Title: Before the devil knows you are dead
Screen format: Anamorphic Widescreen 1.85:1
Studio: Image Entertainment / Capitol / Think Film
Year first released: 36 September, 2007
DVD released: April 15, 2008
Director: Sidney Lumet
Starring: Philip Seymour Hoffman, Ethan Hawke, Albert Finney, Marisa Tomei, Rosemary Harris
Sound Formats: English Dolby Digital 5.1 & Stereo
Length: 117 minutes
At 83, legendary filmmaker Sidney Lumet keeps on doing what he does best, taking interesting stories and paring them down to their barest essences, bringing in talented actors and refining their performances to the rawest of emotions. By utilizing all the tricks of film making he has learned over his vast career and employing the best of breed in digital imaging that is available, he proves that old dogs can indeed learn new tricks, and maybe even show the young pups in Hollywood a thing or two.

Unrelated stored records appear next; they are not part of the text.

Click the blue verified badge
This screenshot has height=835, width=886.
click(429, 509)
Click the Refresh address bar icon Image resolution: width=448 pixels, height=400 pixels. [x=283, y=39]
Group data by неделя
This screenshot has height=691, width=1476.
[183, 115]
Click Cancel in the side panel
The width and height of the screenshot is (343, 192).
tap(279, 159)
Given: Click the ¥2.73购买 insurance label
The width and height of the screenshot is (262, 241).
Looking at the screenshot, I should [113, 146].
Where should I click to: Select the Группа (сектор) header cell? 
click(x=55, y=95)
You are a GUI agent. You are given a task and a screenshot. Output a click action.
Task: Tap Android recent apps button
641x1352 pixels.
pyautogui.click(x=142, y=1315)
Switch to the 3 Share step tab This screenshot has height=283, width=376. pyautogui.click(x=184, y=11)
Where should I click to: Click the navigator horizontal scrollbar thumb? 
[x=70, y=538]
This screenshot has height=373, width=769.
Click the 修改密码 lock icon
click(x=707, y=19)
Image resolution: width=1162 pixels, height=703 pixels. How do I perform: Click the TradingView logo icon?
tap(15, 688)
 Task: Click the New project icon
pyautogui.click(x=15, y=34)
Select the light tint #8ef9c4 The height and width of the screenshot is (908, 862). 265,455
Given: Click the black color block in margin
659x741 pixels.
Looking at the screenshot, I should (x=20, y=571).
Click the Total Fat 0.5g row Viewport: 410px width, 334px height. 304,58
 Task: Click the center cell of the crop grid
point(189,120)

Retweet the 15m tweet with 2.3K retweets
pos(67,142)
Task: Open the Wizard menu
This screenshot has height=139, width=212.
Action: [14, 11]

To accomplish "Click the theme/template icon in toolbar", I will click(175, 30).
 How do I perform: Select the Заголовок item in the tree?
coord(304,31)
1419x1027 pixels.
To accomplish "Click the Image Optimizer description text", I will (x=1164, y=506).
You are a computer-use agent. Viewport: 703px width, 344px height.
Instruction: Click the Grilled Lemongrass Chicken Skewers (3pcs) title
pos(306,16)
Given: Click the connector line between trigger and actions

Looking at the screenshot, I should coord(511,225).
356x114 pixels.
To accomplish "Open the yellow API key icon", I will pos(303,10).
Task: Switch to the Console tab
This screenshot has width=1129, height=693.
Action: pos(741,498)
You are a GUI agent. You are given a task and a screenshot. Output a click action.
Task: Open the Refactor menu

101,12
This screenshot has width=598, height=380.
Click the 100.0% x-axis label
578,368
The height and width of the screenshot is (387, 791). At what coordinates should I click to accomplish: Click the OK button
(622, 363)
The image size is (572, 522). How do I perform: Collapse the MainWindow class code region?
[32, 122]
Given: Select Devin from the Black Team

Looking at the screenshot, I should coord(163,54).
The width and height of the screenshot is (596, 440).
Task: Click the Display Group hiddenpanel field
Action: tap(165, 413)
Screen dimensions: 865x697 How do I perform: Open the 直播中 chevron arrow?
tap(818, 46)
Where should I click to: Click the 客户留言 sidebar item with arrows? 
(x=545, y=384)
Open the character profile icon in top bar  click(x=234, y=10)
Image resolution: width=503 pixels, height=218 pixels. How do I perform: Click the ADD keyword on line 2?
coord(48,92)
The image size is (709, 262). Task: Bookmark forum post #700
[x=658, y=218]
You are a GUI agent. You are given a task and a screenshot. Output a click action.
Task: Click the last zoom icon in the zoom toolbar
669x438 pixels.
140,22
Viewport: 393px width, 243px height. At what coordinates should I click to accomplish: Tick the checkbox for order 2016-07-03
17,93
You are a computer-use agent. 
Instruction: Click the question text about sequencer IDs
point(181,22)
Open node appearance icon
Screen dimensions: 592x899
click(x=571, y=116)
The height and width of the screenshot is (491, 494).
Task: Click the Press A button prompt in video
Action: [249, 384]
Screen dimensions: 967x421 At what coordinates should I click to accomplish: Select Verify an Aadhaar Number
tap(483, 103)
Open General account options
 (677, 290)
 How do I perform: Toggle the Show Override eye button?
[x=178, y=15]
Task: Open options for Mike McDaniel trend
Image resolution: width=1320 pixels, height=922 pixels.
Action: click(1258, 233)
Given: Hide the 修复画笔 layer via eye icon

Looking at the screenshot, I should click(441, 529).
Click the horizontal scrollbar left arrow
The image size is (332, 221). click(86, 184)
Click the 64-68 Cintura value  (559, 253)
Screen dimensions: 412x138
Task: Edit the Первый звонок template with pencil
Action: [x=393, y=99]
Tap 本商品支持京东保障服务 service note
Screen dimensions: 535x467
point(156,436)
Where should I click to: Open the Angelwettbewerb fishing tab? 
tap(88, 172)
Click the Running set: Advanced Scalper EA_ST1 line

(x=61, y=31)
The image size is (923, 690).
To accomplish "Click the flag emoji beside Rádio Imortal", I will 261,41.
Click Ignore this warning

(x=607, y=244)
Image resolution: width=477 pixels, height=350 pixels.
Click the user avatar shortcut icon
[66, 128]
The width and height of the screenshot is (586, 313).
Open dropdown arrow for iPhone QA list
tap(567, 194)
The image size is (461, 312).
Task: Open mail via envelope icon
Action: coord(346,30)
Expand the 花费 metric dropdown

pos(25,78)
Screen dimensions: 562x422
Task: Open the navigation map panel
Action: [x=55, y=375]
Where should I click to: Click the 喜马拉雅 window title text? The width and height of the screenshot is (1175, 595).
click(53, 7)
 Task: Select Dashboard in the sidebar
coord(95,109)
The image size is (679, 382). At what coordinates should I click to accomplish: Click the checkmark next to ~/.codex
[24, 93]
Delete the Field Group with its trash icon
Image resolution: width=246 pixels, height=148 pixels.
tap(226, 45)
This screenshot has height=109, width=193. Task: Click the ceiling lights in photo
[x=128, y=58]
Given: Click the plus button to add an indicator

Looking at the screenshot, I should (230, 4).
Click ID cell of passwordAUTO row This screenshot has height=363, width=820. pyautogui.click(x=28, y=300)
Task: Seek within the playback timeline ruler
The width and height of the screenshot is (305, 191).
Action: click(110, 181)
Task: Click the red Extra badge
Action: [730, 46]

In Before the Devil knows you are dead, Lumet transforms a script by Kelley Masterson into a modern melodrama, an unavoidable tragedy. Andy (Hoffman) and Hank (Hawke) are aging brothers with deep secrets and for whom life is threatening to run off the rails. Andy is addicted to heroin and has been financing his habit through embezzlement. Hank is a classic runt, disheveled, divorced and unable to pay to give his daughter her due funds let alone additional funds to just be a kid. Andy plots what seems to be an easy score: knocking over a mom and pop jewelry store. The twist is that the mom and pop involved are his and Hank’s parents (Finney and Harris).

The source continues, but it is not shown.